TASK MATERIAL Start Marker
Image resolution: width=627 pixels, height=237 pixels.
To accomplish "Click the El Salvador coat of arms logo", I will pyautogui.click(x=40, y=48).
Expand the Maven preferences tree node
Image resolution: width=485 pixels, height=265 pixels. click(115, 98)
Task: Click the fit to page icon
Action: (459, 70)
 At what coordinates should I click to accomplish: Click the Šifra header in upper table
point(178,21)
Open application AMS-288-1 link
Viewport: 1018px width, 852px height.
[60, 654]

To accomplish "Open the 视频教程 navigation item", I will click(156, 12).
TASK MATERIAL End Marker
> [TASK BRIEF]
Scan the listing above and identify each line holding the string "will"; copy every such line.

> [RESPONSE BELOW]
To accomplish "Click the El Salvador coat of arms logo", I will pyautogui.click(x=40, y=48).
To accomplish "Open the 视频教程 navigation item", I will click(156, 12).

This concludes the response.